Similar to most biomolecules and other orally administered xenobiotics (i.e., drugs), amphetamine is predicted to undergo promiscuous metabolism by human gastrointestinal microbiota (primarily bacteria) prior to absorption into the blood stream. The first amphetamine-metabolizing microbial enzyme, tyramine oxidase from a strain of E. coli commonly found in the human gut, was identified in 2019. This enzyme was found to metabolize amphetamine, tyramine, and phenethylamine with roughly the same binding affinity for all three compounds.

INPUT DATA:
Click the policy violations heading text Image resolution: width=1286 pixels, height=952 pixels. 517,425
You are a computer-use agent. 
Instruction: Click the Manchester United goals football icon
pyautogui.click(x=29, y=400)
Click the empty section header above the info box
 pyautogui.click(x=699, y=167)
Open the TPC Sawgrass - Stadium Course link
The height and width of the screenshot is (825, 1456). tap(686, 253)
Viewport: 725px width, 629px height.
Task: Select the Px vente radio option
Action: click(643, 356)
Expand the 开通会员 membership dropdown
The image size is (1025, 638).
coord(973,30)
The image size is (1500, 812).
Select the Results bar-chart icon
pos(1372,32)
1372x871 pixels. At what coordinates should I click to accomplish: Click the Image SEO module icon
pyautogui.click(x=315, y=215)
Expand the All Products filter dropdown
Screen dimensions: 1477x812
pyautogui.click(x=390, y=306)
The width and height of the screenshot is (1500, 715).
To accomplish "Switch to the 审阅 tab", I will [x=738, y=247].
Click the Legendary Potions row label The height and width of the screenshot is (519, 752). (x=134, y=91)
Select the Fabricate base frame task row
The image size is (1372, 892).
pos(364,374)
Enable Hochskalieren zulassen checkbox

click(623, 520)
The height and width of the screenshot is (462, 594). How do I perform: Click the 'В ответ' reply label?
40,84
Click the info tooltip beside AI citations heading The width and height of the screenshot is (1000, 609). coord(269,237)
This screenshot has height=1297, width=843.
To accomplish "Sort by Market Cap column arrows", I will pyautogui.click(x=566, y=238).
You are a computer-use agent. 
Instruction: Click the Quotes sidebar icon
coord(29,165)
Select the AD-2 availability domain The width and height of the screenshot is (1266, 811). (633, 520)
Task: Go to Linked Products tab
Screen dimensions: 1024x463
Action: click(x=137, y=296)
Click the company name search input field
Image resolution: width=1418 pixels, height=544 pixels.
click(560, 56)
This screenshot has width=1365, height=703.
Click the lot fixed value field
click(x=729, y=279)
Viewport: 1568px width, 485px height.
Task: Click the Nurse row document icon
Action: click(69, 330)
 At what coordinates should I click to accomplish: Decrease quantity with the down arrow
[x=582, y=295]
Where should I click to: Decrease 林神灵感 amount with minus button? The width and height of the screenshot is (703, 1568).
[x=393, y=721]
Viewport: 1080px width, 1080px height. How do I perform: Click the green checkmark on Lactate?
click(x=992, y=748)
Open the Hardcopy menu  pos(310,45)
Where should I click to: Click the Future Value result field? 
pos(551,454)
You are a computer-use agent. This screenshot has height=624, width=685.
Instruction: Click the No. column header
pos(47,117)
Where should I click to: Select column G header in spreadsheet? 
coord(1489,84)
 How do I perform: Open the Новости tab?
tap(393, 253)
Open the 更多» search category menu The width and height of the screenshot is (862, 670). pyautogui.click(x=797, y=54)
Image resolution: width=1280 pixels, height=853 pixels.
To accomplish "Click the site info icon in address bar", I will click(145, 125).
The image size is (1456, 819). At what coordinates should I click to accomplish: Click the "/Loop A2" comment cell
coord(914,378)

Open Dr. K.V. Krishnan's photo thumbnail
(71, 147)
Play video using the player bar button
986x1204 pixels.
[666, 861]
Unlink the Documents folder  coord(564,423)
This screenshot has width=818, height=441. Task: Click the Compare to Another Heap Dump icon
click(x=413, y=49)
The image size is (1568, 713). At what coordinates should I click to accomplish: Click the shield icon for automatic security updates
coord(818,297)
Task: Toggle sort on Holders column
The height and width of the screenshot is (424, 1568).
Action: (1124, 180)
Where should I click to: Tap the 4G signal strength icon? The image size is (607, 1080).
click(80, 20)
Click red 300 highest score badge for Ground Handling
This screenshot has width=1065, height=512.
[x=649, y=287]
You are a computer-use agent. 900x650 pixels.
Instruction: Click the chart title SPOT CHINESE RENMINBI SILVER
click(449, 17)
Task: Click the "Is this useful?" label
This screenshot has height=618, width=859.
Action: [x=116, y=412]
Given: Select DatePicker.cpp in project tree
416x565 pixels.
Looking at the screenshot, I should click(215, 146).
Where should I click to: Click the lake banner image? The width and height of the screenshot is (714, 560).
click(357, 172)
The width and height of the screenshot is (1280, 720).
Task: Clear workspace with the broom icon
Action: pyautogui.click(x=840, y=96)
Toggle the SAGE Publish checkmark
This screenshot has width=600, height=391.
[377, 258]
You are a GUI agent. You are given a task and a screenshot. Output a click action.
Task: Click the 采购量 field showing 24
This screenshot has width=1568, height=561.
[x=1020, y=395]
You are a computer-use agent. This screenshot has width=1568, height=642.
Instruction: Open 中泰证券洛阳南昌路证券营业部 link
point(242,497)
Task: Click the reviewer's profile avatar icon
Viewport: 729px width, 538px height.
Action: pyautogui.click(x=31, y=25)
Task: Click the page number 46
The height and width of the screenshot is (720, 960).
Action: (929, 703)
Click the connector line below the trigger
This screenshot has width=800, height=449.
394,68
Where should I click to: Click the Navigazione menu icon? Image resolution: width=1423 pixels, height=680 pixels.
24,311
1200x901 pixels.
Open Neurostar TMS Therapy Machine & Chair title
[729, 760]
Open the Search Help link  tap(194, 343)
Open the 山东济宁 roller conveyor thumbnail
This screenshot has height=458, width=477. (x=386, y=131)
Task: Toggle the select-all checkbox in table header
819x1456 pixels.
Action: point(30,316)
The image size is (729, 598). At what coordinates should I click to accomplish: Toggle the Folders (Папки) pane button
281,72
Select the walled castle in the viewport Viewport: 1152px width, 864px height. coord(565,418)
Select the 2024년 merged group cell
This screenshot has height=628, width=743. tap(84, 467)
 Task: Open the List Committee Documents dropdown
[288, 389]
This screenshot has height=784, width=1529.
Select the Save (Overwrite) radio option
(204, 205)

EXERCISE DETAILS:
Answer these questions from the passage on amphetamine metabolism:
1. What kind of organisms mainly make up the human gastrointestinal microbiota?
2. In what year was the first microbial enzyme that metabolizes amphetamine identified?
3. Besides amphetamine, which two compounds does that enzyme metabolize?

TASK OUTPUT:
1. Bacteria
2. 2019
3. Tyramine and phenethylamine